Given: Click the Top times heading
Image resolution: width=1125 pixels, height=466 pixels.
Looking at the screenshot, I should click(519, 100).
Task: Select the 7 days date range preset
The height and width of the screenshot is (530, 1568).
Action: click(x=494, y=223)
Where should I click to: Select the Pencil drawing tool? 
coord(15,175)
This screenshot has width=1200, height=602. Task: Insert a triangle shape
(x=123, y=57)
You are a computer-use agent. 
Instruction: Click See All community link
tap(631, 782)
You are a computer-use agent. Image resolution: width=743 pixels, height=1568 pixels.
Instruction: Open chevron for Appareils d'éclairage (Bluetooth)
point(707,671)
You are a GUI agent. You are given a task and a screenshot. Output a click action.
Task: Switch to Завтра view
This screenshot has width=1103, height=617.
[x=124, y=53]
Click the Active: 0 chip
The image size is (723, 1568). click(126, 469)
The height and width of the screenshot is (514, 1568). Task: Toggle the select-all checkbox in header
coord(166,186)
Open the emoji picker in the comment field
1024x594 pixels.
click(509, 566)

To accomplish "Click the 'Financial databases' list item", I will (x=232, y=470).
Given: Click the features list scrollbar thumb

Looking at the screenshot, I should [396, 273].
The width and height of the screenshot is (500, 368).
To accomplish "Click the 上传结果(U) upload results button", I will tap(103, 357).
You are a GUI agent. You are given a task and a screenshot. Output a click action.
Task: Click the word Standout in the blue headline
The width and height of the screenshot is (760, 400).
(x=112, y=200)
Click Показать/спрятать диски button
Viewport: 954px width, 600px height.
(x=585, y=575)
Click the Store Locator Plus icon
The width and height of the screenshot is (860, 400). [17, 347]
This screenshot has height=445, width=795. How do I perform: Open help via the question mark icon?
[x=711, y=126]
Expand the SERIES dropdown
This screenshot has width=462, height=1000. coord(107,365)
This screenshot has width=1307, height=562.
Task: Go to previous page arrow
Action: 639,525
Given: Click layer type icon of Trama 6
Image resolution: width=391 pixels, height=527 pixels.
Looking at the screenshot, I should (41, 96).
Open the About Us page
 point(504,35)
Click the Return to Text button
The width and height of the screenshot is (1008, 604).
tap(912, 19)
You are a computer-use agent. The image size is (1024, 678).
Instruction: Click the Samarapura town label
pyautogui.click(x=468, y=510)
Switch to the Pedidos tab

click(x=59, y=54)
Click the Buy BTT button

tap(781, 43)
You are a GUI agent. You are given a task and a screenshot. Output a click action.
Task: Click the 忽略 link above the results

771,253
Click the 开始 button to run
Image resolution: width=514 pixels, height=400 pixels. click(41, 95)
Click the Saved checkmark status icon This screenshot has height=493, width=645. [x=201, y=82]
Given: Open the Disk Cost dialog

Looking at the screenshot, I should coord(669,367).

───

Could you transcribe the entries above word for word, from the line with "You are a computer-use agent. The" down to the line with "Click the Saved", keeping both?

Response:
You are a computer-use agent. The image size is (1024, 678).
Instruction: Click the Samarapura town label
pyautogui.click(x=468, y=510)
Switch to the Pedidos tab

click(x=59, y=54)
Click the Buy BTT button

tap(781, 43)
You are a GUI agent. You are given a task and a screenshot. Output a click action.
Task: Click the 忽略 link above the results

771,253
Click the 开始 button to run
Image resolution: width=514 pixels, height=400 pixels. click(41, 95)
Click the Saved checkmark status icon This screenshot has height=493, width=645. [x=201, y=82]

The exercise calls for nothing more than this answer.